--- Start Data for this task ---
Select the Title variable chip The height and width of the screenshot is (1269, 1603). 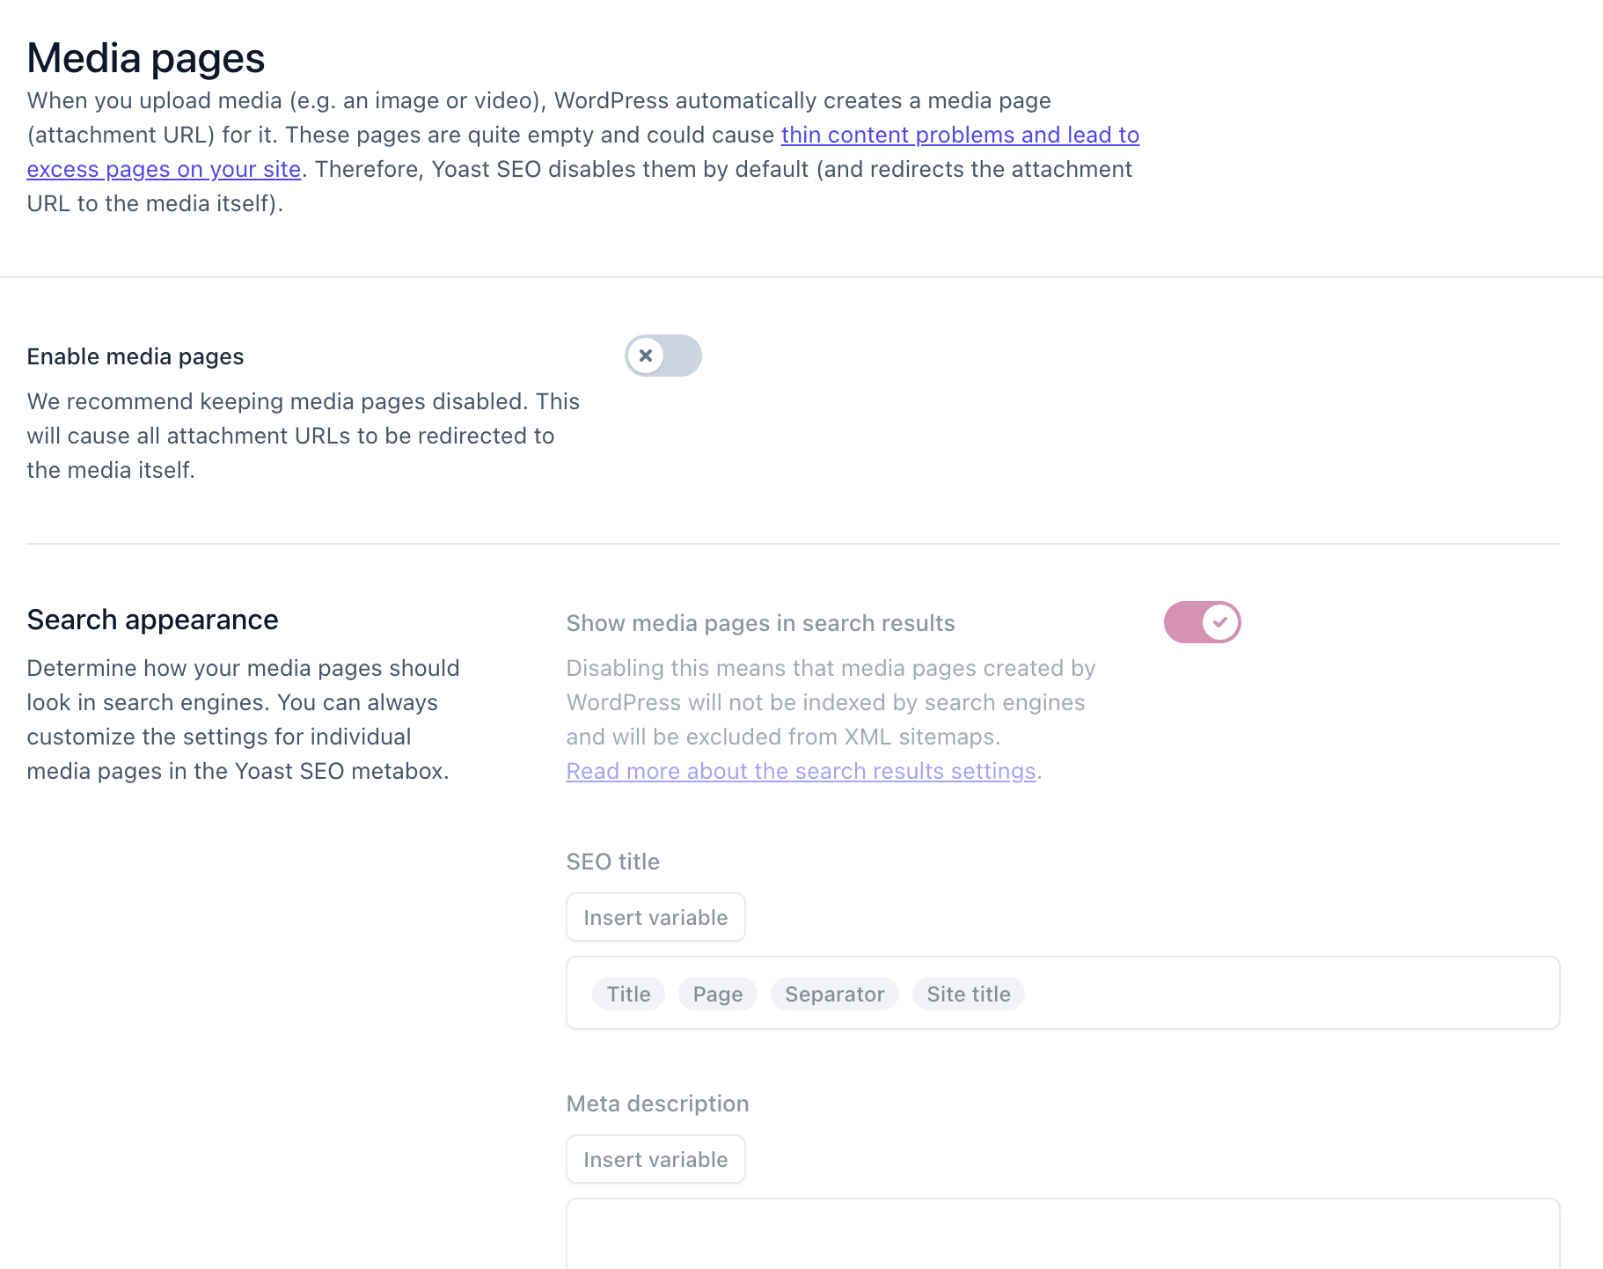(x=627, y=994)
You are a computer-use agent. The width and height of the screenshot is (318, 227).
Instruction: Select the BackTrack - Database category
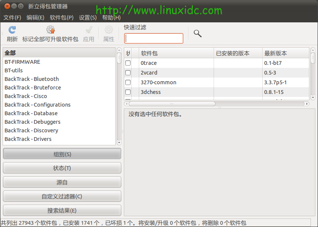click(31, 113)
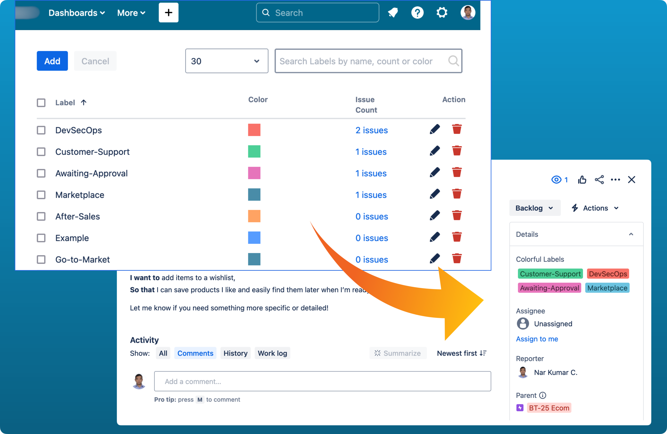Like the issue with the thumbs up icon
667x434 pixels.
click(x=582, y=180)
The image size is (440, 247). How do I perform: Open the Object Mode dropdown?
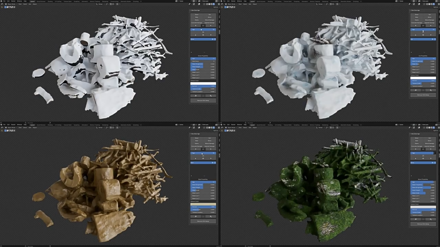click(x=11, y=4)
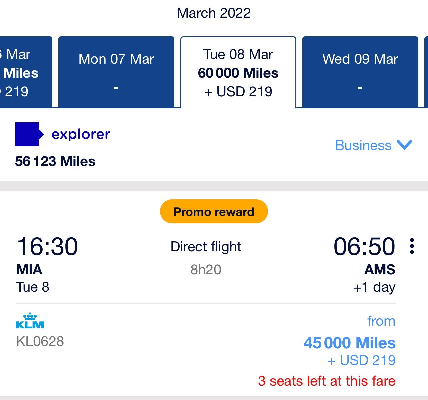Click the Promo reward badge
Image resolution: width=428 pixels, height=400 pixels.
(214, 211)
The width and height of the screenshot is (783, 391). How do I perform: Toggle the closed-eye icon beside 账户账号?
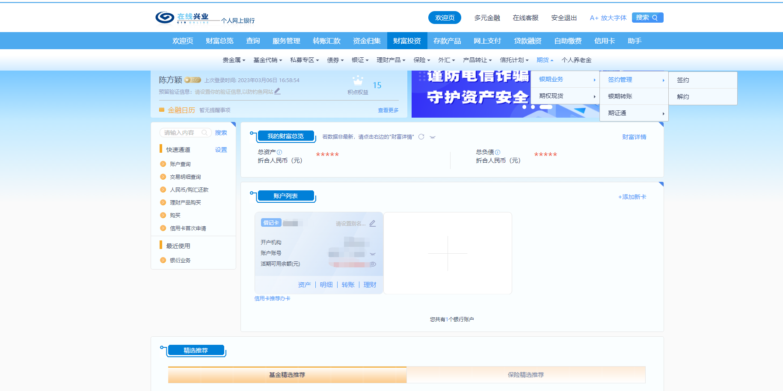372,254
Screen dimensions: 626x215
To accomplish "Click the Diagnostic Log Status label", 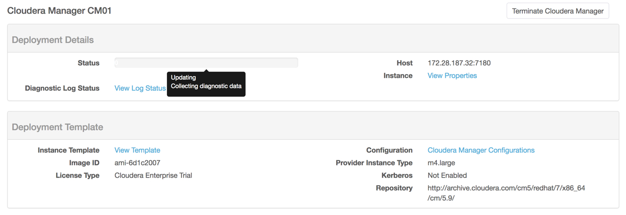I will coord(62,88).
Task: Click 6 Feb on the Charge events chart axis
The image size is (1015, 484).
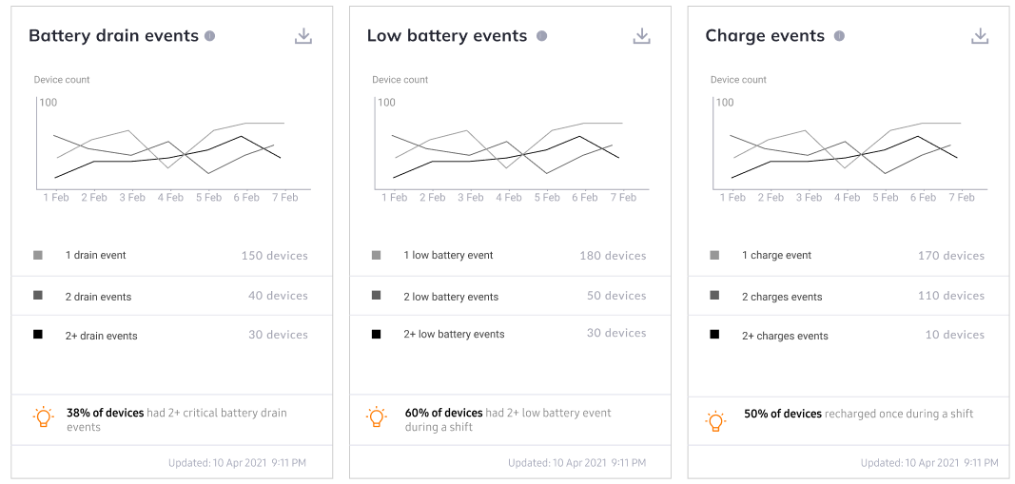Action: coord(923,198)
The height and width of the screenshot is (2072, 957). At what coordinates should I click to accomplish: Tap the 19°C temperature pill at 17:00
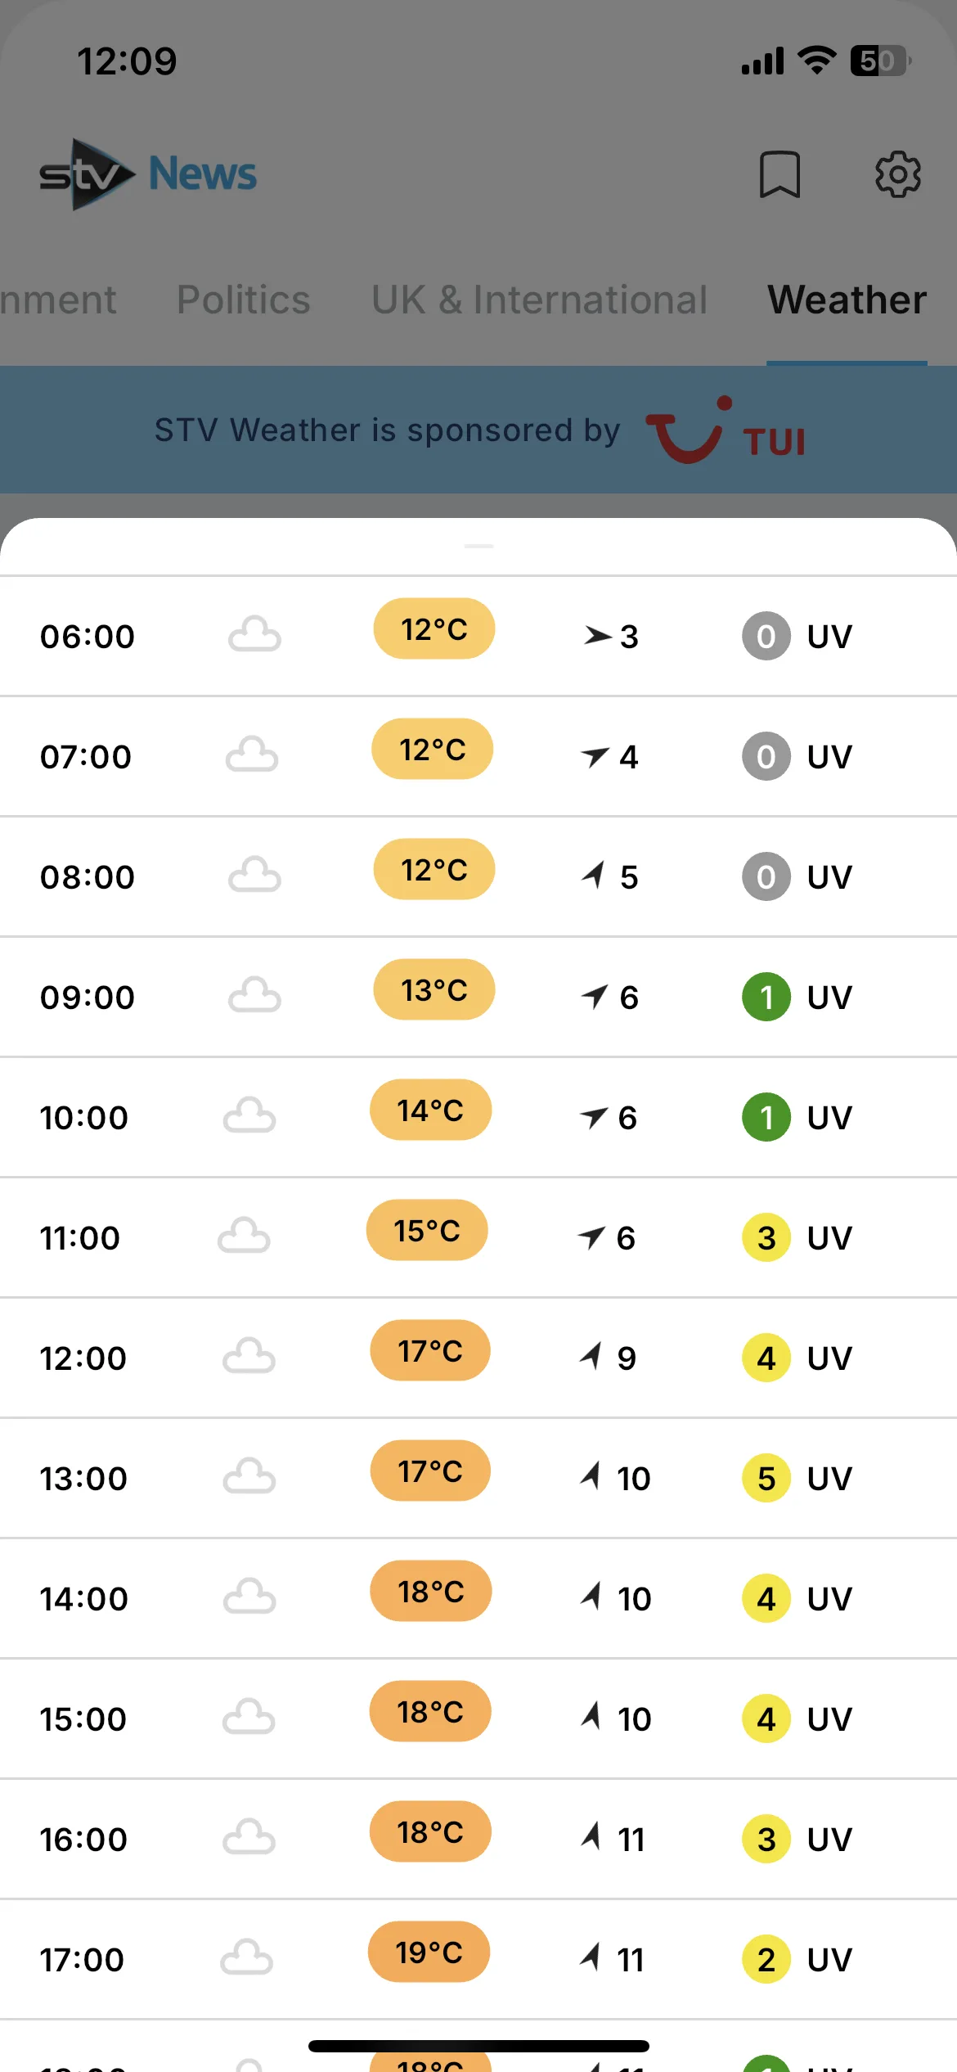pos(429,1952)
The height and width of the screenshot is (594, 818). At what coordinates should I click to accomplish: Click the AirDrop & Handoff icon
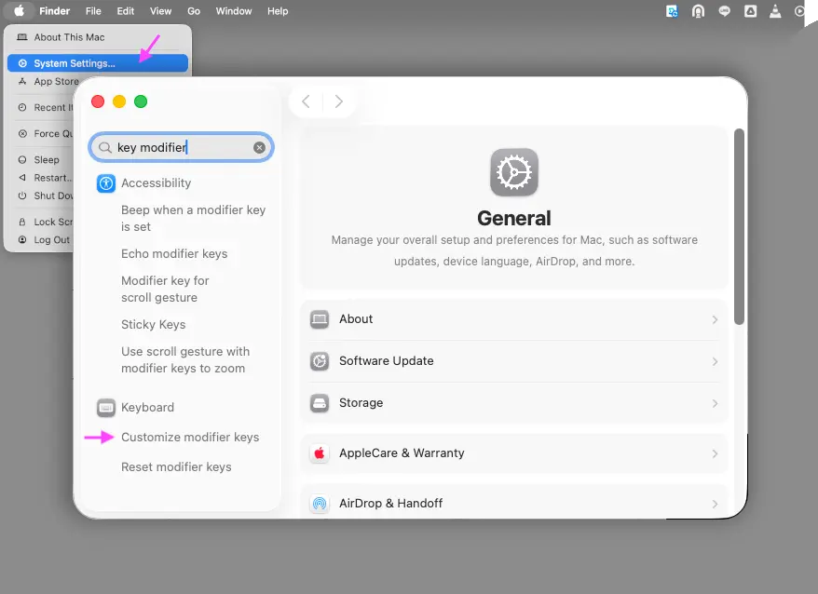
--- End Data for this task ---
» Work required
Retype the records word for word, beginning with the line containing "The height and width of the screenshot is (2072, 957)." and continuing through the end of the records. Leave the pictures out of your answer.

» Exercise output
The height and width of the screenshot is (2072, 957). At what coordinates should I click to accomplish: Tap the 19°C temperature pill at 17:00
pos(429,1952)
The height and width of the screenshot is (594, 818). At what coordinates should I click to accomplish: Click the AirDrop & Handoff icon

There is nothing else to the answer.